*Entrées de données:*
'''
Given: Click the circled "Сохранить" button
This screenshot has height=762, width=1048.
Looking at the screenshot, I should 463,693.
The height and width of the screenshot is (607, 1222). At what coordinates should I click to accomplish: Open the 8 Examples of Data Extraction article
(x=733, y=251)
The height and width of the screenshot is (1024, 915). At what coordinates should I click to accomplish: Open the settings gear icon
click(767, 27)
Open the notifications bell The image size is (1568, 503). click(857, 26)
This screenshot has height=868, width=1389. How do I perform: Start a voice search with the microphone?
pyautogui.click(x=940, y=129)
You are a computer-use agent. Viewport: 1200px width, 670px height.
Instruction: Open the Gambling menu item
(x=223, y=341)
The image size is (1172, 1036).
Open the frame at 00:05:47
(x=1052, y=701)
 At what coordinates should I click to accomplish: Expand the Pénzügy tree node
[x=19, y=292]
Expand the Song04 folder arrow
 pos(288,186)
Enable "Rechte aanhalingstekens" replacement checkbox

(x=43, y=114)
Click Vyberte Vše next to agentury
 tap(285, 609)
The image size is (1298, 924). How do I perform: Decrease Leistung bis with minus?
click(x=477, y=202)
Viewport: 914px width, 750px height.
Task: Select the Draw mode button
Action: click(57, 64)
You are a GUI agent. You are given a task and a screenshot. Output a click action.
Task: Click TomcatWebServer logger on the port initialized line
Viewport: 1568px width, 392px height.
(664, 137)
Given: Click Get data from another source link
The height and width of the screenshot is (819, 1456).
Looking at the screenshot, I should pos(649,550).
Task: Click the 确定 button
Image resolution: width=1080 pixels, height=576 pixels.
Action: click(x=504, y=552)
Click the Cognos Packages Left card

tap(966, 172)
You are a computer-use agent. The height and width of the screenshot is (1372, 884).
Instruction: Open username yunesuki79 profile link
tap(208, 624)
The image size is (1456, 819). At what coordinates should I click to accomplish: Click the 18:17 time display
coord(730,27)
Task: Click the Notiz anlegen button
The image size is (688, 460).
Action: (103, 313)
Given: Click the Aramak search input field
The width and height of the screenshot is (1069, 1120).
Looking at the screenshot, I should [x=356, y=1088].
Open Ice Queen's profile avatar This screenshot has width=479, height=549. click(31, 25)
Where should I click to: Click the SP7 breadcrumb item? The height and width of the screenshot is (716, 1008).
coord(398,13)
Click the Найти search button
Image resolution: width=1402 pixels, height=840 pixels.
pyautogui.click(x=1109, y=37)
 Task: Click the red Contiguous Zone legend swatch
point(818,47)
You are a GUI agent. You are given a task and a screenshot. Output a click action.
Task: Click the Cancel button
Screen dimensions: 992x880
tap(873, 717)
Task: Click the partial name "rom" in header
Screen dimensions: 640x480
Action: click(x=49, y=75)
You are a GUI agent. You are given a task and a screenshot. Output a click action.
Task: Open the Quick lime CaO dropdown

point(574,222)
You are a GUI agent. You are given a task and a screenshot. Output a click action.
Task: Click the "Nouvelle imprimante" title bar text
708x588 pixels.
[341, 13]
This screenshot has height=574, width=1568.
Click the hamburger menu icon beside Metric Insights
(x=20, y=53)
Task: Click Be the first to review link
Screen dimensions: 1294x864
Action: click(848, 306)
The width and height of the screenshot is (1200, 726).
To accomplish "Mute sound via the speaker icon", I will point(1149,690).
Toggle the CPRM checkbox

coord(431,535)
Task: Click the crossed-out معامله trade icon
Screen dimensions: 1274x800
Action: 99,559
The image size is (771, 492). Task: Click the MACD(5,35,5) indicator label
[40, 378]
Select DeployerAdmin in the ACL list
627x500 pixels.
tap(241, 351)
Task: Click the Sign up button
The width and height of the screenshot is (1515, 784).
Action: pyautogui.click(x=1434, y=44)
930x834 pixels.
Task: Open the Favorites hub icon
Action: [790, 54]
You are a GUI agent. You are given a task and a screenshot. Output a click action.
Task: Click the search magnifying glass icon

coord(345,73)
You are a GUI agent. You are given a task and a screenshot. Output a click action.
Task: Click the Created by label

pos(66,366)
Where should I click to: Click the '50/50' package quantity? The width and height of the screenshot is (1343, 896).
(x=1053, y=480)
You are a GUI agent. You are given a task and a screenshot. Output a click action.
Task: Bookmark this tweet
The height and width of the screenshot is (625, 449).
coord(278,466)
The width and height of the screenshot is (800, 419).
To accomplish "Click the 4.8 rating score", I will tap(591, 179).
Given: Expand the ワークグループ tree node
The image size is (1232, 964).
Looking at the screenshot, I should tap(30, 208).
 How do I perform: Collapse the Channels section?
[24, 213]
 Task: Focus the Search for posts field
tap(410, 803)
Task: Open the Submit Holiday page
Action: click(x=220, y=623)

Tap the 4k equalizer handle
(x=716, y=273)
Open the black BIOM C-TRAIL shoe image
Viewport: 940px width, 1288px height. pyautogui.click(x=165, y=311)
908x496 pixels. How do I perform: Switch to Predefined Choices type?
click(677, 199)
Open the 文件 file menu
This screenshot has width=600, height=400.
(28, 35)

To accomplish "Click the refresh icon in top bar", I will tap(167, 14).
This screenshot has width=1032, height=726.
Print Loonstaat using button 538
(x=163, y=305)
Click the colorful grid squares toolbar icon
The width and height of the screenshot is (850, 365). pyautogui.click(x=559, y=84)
'''
*ÉNONCÉ:*
Réécris les données en partant du début et en t'arrêtant à la ligne qui contient "(x=733, y=251)", celle-ci comprise. Remplace "circled" par "highlighted" sans rien modifier d'autre.

*RÉSULTAT ATTENDU:*
Given: Click the highlighted "Сохранить" button
This screenshot has height=762, width=1048.
Looking at the screenshot, I should 463,693.
The height and width of the screenshot is (607, 1222). At what coordinates should I click to accomplish: Open the 8 Examples of Data Extraction article
(x=733, y=251)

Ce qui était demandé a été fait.